Retype the data below line for line, leaving out the pictures.

-- START OF PROVIDED RECORDS --

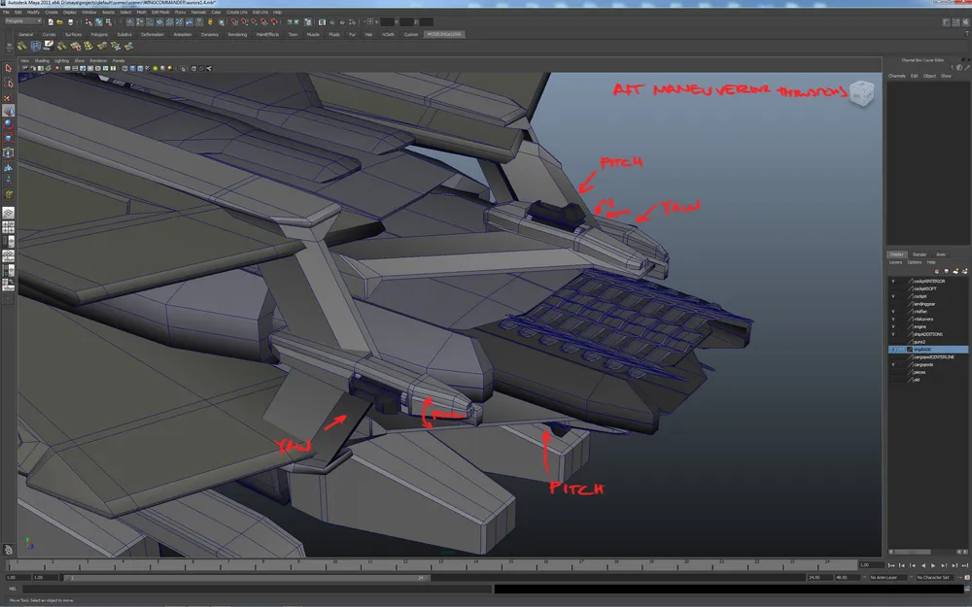
Task: Open the Polygons menu set dropdown
Action: (23, 20)
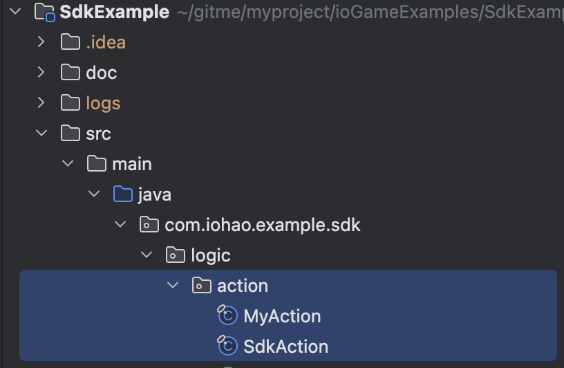Select the com.iohao.example.sdk package label
564x368 pixels.
263,226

-- END OF PROVIDED RECORDS --

## ANSWER FOR THIS EXERCISE
Task: Open the Polygons menu set dropdown
Action: (23, 20)
Select the com.iohao.example.sdk package label
564x368 pixels.
263,226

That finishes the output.